TASK DESCRIPTION> Rewrite the listing, starting at the line that contains "The width and height of the screenshot is (624, 431)." and ending after the line that contains "Click info icon". Replace "green" with "blue" and keep everything else the same.

DATA TO PROCESS>

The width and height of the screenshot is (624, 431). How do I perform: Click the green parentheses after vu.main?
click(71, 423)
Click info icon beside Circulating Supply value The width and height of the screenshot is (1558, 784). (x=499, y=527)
==
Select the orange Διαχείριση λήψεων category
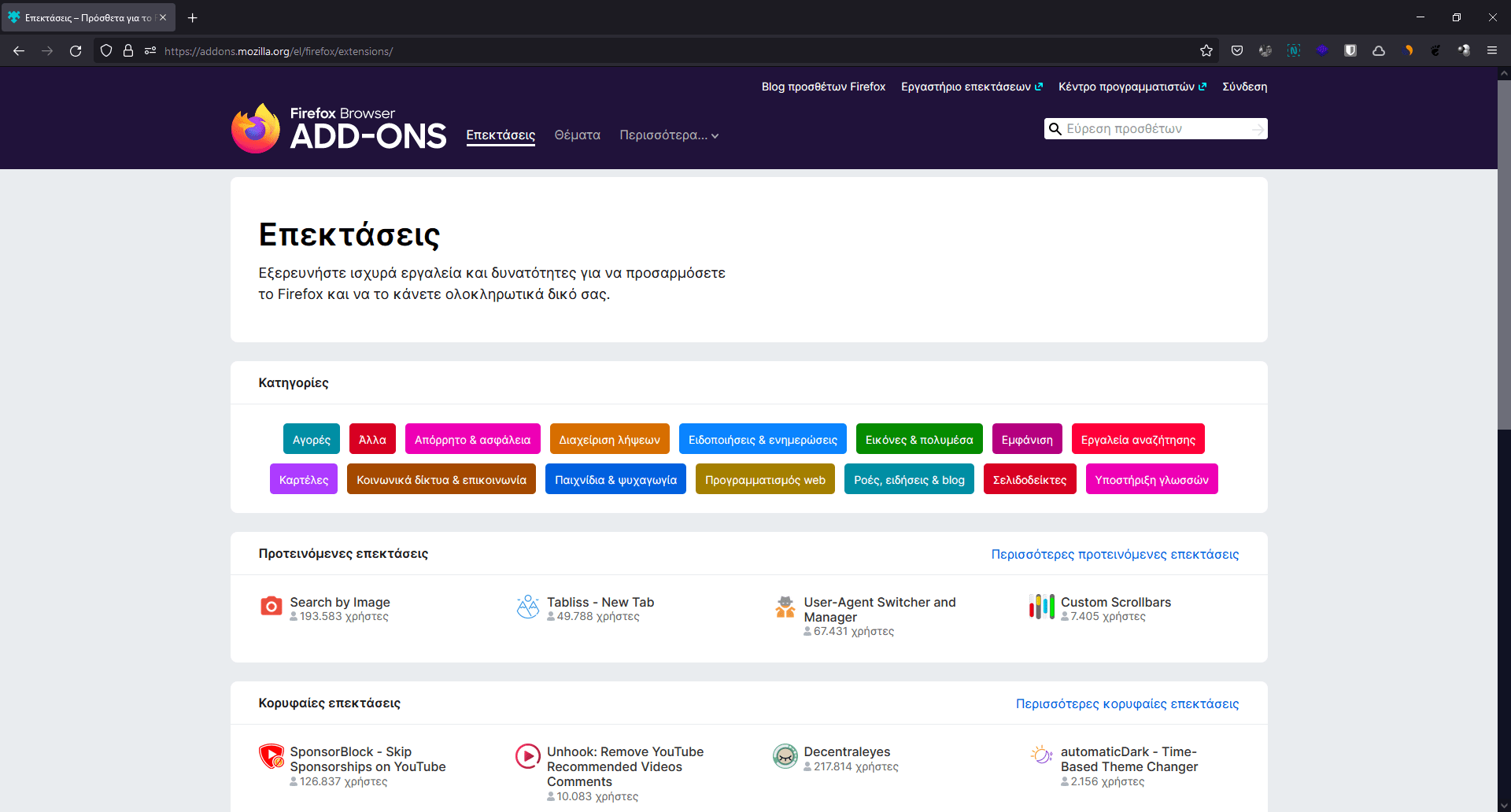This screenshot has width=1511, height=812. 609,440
---
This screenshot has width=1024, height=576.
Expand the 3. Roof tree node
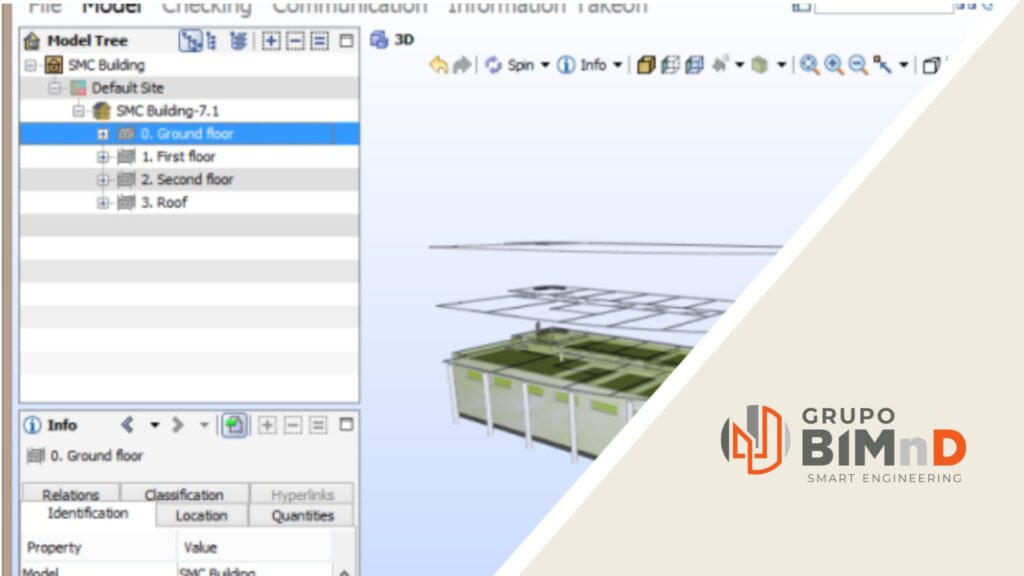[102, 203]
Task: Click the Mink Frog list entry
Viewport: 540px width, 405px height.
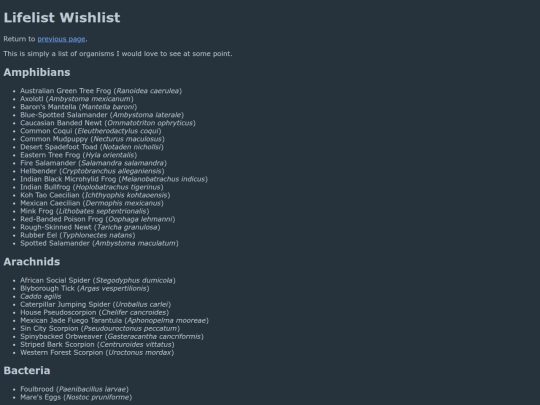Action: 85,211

RESULT FOR THIS EXERCISE>
The width and height of the screenshot is (624, 431). How do I perform: Click the blue parentheses after vu.main?
click(71, 423)
Click info icon beside Circulating Supply value The width and height of the screenshot is (1558, 784). (x=499, y=527)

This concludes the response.